‘Zombie gene’ protects elephants from cancer
Maybe it’s the elephant’s genes that never forget.
In addition to having great memories, elephants are known for having a very low incidence of cancer. New research has uncovered a surprising factor that protects elephants against the dread disease: a gene that had gone dormant in their mammalian ancestors, but got turned back on as their evolving bodies grew ever bigger.
Scientists call it a “zombie gene” — “a reanimated pseudogene that kills cells when expressed.”
The zombie gene is not just a curiosity.
Along with elephants, several kinds of whales as well as bats and the naked mole rat share enviably minuscule rates of cancer. Biologists suspect that each of those species has evolved a different strategy to ward off malignancies, and they want to understand them all. In time, they might find ways to approximate those strategies in humans and drive down our vulnerability to cancer.
“That’s not easy,” said Vincent J. Lynch, who led the research published this week in the journal Cell Reports.
Nor, he added, would it always be safe. After all, mechanisms that thwart fast-growing cells or turbocharge cellular-repair machinery have evolved over countless generations in fine balance with other checks and balances, Lynch said. Transfer one of these mechanisms willy-nilly to another species, and it would very likely run amok, he said.
“But if you don’t do the research, you’ll never know,” added Lynch, a geneticist and evolutionary biologist at the University of Chicago.

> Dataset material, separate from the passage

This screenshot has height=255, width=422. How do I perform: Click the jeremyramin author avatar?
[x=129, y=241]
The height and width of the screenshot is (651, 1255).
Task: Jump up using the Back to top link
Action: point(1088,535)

So Lynch’s team went looking for LIF (short for Leukemia Inhibiting Factor) genes in 53 mammals, including the African elephant, the bowhead and minke whales, bats and naked mole rats.
In most species, they found a single active LIF gene. But in the modern African elephant — as well as in the manatee and the rock hyrax — they found between seven and 11 additional copies of the LIF gene, called pseudogenes.
In every species but the elephant, these LIF genes and their extra duplicates were inactive: That is, they didn’t turn on or off to produce proteins. If they had been active in the past, their function had been phased out. In the march of evolution, they had fallen by the wayside and been left for dead, like vast stretches of every species’ genomes.
But in the elephant, Lynch and his colleagues saw that one of the addi- tional copies of the LIF gene was active. When the researchers induced cell stress – a step that would have led to cancer in most other animals – a widely recognized tumor-suppressor mechanism turned on. That, in turn, activated the LIF6 pseudogene.
Stirred to life, the zombie gene proceeded to carry out its grim program, making proteins for entering the internal machinery of damaged cells and ordering them to kill themselves. In elephant tissue, the damaged cells turned themselves insideout, and cancer was thwarted before it could gain any momentum.
And when the researchers suppressed the action of the LIF6 “zombie gene,” they found that stressed cells were more likely to form tumors in elephant tissue.
“It’s a fascinating study,” said molecular and cell biologist Vera Gorbunova of the University of Rochester in New York, who has studied the mechanisms by which naked mole rats thwart cancerous cells.
Researchers have discovered a gene in elephants that goes to work when cells are stressed, killing the damaged cells. Elephants have multiple copies of this “zombie gene,” but most other mammals have only a single copy of the gene and it stays dormant.